**To do**:
a) Using the profile of Debbie Kruger, explain in one to three sentences what her book Songwriters Speak consists of.
b) Write out the profile of Debbie Kruger word for word, starting at "Australian journalist" and ending at "Right Association (APRA).".
c) Decide whether each statement agrees with the profile of Debbie Kruger. Answer yes or no for each, and quote the words from the profile that settle it.
(i) Kruger was the Sydney correspondent for Variety for five years.
(ii) Kruger wrote Songwriters Speak in August 2005.
(iii) Kruger has worked as Manager of Communications for the Australasian Performing Right Association.

**Selected extract**:

- Born: Sydney, New South Wales, Australia
- Occupations: Journalist, writer
- Writing career
- Subjects: Rock music, popular culture
- Notable work: Songwriters Speak
- Website: www.debbiekruger.com

= Debbie Kruger =

Australian journalist

Debbie Kruger is an Australian music journalist and pop-culture writer. She wrote Songwriters Speak in August 2005, which contains interviews with 45 Australian and New Zealand songwriters about their craft. Kruger was the Sydney correspondent for weekly entertainment newspaper, Variety, for three years with the moniker of krug. She works in public relations with her company Kruger PRofiles and in radio broadcasting, she has also worked as Manager of Communications for Australasian Performing Right Association (APRA).

**Entries on target coordinates**:
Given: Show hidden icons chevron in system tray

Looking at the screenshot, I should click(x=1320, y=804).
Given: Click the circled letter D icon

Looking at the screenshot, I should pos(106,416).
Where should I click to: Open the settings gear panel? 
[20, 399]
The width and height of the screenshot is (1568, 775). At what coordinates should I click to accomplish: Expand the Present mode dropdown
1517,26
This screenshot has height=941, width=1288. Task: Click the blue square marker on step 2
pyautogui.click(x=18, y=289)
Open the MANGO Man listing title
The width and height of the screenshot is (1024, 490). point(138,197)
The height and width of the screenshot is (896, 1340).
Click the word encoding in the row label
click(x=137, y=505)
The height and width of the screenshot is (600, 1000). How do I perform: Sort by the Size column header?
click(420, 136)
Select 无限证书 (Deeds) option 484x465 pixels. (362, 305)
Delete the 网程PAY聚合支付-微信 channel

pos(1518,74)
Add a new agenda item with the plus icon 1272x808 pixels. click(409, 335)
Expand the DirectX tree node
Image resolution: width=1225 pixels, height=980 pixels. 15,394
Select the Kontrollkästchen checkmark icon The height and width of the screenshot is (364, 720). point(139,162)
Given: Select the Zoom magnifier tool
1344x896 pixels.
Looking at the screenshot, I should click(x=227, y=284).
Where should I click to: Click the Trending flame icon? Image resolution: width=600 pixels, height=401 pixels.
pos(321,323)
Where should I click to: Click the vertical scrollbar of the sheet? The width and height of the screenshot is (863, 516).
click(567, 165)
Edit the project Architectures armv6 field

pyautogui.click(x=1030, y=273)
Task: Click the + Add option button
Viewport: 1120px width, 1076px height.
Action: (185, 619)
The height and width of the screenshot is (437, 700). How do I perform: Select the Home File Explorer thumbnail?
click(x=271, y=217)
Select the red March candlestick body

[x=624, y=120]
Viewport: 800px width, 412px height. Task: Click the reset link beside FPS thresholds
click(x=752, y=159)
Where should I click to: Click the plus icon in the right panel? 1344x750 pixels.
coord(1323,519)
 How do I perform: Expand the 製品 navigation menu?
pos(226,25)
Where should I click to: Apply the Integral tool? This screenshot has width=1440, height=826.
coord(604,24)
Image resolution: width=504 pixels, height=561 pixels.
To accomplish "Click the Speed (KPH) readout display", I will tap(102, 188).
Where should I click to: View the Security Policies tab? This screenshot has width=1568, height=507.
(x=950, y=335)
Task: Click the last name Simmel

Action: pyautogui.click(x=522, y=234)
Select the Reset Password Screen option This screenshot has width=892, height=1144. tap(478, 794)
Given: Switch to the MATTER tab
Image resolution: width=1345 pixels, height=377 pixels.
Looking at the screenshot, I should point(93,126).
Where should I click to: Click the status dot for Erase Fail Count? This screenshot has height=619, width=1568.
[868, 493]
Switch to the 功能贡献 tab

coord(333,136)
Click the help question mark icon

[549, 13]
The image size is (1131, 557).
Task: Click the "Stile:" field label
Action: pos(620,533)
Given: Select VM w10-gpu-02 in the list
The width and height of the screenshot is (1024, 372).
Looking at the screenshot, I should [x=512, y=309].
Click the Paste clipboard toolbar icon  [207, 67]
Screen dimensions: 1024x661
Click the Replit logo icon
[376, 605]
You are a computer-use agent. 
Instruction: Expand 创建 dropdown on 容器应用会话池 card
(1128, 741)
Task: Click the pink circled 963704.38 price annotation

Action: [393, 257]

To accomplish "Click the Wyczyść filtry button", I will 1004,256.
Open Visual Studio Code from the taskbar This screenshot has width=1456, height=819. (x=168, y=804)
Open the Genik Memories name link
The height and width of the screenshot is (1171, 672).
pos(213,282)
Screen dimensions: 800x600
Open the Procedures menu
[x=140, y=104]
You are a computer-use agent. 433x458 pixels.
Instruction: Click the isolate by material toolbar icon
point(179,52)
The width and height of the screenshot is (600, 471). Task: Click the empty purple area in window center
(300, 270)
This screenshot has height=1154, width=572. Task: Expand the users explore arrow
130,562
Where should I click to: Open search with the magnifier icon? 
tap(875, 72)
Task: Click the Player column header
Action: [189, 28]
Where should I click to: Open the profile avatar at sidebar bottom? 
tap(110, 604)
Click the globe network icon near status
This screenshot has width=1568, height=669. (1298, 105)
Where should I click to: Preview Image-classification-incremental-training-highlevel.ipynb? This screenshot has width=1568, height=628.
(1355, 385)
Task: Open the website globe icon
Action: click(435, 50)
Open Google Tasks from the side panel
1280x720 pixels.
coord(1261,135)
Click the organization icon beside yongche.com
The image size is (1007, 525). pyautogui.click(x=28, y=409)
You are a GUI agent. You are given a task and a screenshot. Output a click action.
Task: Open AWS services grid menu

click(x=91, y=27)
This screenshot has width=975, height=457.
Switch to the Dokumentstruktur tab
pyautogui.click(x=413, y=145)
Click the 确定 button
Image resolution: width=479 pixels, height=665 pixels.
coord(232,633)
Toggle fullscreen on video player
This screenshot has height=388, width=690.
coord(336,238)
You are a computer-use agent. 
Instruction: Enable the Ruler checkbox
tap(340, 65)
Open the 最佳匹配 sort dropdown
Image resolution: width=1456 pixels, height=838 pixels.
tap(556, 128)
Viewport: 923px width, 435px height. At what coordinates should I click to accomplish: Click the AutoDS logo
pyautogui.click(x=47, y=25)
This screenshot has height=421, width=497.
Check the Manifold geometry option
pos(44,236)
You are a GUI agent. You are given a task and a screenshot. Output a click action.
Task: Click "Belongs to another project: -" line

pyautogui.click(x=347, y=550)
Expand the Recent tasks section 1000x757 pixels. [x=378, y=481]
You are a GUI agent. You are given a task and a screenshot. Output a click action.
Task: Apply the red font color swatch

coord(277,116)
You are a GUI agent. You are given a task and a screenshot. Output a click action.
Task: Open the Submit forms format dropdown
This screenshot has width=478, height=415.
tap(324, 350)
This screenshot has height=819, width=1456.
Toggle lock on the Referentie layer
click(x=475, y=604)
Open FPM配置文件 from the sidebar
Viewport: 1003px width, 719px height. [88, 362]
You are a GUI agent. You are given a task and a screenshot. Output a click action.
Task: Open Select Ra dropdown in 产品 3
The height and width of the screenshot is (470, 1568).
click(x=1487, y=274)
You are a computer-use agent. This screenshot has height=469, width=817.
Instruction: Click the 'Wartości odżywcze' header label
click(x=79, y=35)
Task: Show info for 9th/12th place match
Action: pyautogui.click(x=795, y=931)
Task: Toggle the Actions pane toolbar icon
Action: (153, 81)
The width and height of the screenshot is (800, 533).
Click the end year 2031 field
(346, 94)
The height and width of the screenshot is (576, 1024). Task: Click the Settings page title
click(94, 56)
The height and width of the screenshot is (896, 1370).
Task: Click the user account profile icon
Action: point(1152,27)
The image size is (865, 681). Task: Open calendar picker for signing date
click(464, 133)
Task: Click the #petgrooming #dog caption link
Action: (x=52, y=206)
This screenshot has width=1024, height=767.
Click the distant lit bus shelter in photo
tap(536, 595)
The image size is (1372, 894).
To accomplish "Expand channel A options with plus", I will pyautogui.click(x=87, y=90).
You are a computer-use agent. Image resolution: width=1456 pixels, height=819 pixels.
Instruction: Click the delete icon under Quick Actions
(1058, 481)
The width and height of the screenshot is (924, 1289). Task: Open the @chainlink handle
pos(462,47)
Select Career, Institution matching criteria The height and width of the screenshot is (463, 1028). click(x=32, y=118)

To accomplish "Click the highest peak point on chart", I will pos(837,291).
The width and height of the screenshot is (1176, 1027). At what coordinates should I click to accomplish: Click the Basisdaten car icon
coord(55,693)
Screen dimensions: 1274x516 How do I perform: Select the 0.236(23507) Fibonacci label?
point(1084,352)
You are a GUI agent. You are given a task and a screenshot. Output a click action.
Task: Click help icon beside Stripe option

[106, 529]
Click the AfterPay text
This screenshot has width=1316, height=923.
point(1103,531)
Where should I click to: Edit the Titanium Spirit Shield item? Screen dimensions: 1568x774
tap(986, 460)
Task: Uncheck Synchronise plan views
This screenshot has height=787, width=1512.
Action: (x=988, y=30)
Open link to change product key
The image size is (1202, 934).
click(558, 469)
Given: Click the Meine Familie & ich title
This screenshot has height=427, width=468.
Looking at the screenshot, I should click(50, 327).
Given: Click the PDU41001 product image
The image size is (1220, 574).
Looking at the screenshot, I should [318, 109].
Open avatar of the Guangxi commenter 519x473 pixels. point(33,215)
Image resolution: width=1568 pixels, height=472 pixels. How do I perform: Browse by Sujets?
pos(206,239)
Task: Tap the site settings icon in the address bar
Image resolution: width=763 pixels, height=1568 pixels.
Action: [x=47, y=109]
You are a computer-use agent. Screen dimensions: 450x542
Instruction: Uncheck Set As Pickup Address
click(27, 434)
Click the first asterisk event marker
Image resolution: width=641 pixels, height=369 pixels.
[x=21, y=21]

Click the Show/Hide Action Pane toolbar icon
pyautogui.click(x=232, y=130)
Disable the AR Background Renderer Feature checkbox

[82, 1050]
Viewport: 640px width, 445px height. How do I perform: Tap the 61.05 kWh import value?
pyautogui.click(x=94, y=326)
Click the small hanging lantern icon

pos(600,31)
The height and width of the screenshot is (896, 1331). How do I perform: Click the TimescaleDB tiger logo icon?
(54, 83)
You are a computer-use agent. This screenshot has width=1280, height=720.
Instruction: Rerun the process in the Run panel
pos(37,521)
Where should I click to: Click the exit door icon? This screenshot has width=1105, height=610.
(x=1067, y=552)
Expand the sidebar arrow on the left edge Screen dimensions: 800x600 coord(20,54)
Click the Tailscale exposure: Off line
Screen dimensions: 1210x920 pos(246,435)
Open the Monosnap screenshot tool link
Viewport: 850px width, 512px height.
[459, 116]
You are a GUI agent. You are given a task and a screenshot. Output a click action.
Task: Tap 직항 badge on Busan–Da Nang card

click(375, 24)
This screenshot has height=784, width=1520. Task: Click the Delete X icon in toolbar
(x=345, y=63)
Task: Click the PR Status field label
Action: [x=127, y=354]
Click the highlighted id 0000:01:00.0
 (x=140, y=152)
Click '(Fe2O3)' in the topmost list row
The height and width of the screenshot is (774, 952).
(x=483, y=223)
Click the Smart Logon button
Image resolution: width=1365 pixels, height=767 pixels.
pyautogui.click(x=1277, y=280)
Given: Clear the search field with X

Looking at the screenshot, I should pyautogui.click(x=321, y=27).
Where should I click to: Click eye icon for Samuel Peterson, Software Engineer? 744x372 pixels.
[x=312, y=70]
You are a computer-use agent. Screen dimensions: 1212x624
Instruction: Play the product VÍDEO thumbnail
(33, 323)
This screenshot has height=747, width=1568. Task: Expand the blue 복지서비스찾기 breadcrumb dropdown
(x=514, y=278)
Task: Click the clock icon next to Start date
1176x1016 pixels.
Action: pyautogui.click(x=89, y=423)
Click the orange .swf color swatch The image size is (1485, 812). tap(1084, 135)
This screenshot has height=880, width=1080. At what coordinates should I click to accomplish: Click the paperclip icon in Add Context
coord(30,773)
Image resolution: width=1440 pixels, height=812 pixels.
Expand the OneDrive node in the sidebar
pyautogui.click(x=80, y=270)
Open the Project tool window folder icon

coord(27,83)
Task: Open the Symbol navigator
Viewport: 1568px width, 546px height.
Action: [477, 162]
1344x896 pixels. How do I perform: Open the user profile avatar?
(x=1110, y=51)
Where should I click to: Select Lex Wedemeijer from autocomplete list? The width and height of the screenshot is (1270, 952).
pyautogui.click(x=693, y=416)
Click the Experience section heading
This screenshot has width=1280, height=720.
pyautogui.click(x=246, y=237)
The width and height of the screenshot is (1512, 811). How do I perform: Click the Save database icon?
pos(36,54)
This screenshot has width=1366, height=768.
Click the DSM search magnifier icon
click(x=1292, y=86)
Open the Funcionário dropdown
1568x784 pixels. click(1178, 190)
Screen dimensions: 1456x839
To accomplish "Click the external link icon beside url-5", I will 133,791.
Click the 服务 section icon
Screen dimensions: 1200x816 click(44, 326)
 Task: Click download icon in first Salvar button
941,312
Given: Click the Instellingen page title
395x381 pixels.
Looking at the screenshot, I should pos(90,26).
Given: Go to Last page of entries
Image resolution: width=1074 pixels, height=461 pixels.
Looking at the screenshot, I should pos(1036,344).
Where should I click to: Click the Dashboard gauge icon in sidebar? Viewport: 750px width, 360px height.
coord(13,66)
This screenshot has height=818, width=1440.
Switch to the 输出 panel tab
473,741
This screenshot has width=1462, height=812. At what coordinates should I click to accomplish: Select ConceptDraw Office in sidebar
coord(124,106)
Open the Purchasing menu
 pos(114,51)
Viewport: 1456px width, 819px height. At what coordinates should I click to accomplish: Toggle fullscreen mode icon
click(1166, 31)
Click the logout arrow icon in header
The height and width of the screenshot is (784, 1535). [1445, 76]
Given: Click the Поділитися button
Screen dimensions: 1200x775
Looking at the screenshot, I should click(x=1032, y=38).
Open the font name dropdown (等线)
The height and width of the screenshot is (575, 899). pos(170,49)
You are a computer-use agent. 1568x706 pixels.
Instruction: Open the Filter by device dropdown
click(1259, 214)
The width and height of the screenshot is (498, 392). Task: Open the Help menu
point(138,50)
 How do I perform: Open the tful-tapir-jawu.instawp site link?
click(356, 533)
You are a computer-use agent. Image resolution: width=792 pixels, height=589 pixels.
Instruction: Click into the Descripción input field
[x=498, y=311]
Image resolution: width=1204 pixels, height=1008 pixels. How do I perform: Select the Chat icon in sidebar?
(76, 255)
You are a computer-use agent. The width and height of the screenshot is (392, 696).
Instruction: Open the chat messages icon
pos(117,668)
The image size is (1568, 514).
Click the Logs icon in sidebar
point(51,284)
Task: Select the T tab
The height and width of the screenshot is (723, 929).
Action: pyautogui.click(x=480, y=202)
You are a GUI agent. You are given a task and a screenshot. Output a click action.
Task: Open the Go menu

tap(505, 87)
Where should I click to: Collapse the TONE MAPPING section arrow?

**The answers**:
a) Songwriters Speak, which Kruger wrote in August 2005, is made up of interviews with 45 Australian and New Zealand songwriters. In these interviews, the songwriters talk about their craft.

b)
Australian journalist

Debbie Kruger is an Australian music journalist and pop-culture writer. She wrote Songwriters Speak in August 2005, which contains interviews with 45 Australian and New Zealand songwriters about their craft. Kruger was the Sydney correspondent for weekly entertainment newspaper, Variety, for three years with the moniker of krug. She works in public relations with her company Kruger PRofiles and in radio broadcasting, she has also worked as Manager of Communications for Australasian Performing Right Association (APRA).

c)
(i) No: "Kruger was the Sydney correspondent for weekly entertainment newspaper, Variety, for three years"
(ii) Yes: "She wrote Songwriters Speak in August 2005"
(iii) Yes: "she has also worked as Manager of Communications for Australasian Performing Right Association (APRA)"